De weg is een levensbeeld, in velerlei opzicht en op
verschillende niveaus.
De weg moet worden afgelegd: in die zin verbeeldt de weg een
onomkeerbaar proces, net als het leven. Wie 'onderweg is' bevindt zich
steeds tussen het stuk, dat al is afgelegd, en het gedeelte dat nog voor je uit ligt.
De weg is ook een leerweg: wie de weg aflegt leert aan wat hij onderweg ervaart; en zo komt
een mens tot kennis en inzicht. Maar er is meer: het gaat niet alleen om levenservaring. De weg
kan ook een weg zijn tot verdieping van je spiritualiteit. Voorwaarde daartoe is,
dat de pelgrim open staat voor de metaforen, die de weg hem aanreikt: de weg draagt je;
de weg gaat voor je uit; de weg leidt je; de weg stelt je op de proef; de weg kan nu en dan
misleidend zijn; de weg suggereert, dat die je ergens brengt - al leert de ervaring dat er ook
bedriegelijke wegen zijn, die dood lopen. Sommige wegen blijken onbegaanbaar. En het
ontbreken van een duidelijke weg kan maken, dat de pelgrim verdwaalt. Ondanks dat alles
heeft de weg overwegend iets uitnodigends: de weg nodigt ons voortdurend uit om vertrouwen
te hebben.
De weg doet ook iets met ons. Sommige wegen zijn steil en vergen het uiterste van je mogelijkheden.
Andere wegen lopen gemakkelijk: je hoeft je hoofd er niet bij te houden en kunt onder het lopen rustig
mediteren. Zo is er steeds een wisselwerking: jij stelt je in op de weg, en de weg vraagt nu en dan om
aandacht.
Met betrekking tot de Christelijke spiritualiteit is de uitspraak over de weg van Jezus betekenisvol;
hij zegt: "ik ben de weg". Door zijn uitspraak is het beeld van 'de weg' eens en voor
altijd verbonden met de Christelijke visie op het leven van de mens. Wie de mens is wordt pas
duidelijk wanneer we bereid zijn om ons vertrouwd te maken met die wijze van mens-zijn, waarin
Jezus ons is voorgegaan: "De vossen hebben holen en de vogelen des hemels hebben nesten,
maar de Zoon des mensen heeft geen plaats om het hoofd neer te leggen". (Mattheus 7, 20). Wordt
daarmee het leven van elke Christen getypeerd als dat van een pelgrim? Het is dan ook niet
toevallig, dat de eerste Christenen zich 'mensen van de weg' noemden.
Het meest beroemde Christelijke pelgrimsoord is sedert de Middeleeuwen ongetwijfeld Santiago
de Compostela, waar het graf van de heilige Jacobus zich bevindt. Uit de Middeleeuwse legenden
rond deze pelgrimsweg blijkt, dat mensen vanouds goed hebben begrepen dat de weg verwijst naar de
levensopdracht, levenslessen, en een ideaal van mens-zijn zoals dat toen in het licht van de christelijke
spiritualiteit werd nagestreefd.

* * *

*Instructies*:
Zet de tekst over de weg als levensbeeld voort, te beginnen na de laatste zin over Santiago de Compostela.

*Opgeslagen gegevens*:
* * *

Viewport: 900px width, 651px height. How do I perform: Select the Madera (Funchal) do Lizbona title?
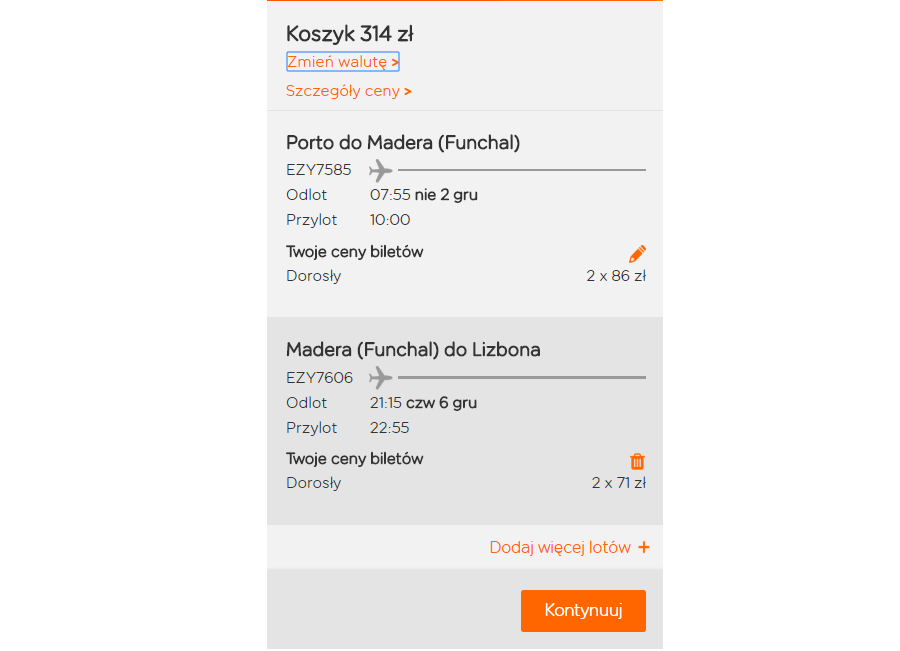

* * *

*Antwoord*:
In de Karelskroniek van Einhart (830 n. Chr.) wordt een droom beschreven, die Karel de Grote zou
hebben gehad. "Hij zag aan de hemel een weg van sterren. Deze begon bij de Friese Zee en
liep over Duitsland en Italië, Gallië en Aquitanië, ging dwars door Gascogne,
Baskenland en Spanje naar Gallicië, waar het lichaam van Jacobus rustte zonder dat men
dat wist..." Karel overdacht de droom, maar kon niet bedenken wat die te betekenen had.
Daarom kreeg hij de volgende nacht opnieuw dezelfde droom: met dit verschil dat hem in die droom
dit keer ook een gestalte verscheen, die tot hem sprak. Toen Karel in zijn droom vroeg wie deze
gestalte was, bleek het Jacobus te zijn, de apostel en neef van Jezus, die wij uit de bijbel kennen als de
zoon van Zebedeus en de broer van Johannes. Deze vertelde Karel in de droom dat zijn stoffelijk
overschot rustte in Gallicië. Vervolgens kreeg Karel als opdracht om de strijd aan te binden
met de ongelovigen en om een kerk te bouwen op de plaats waar het gebeente van Jacobus rustte.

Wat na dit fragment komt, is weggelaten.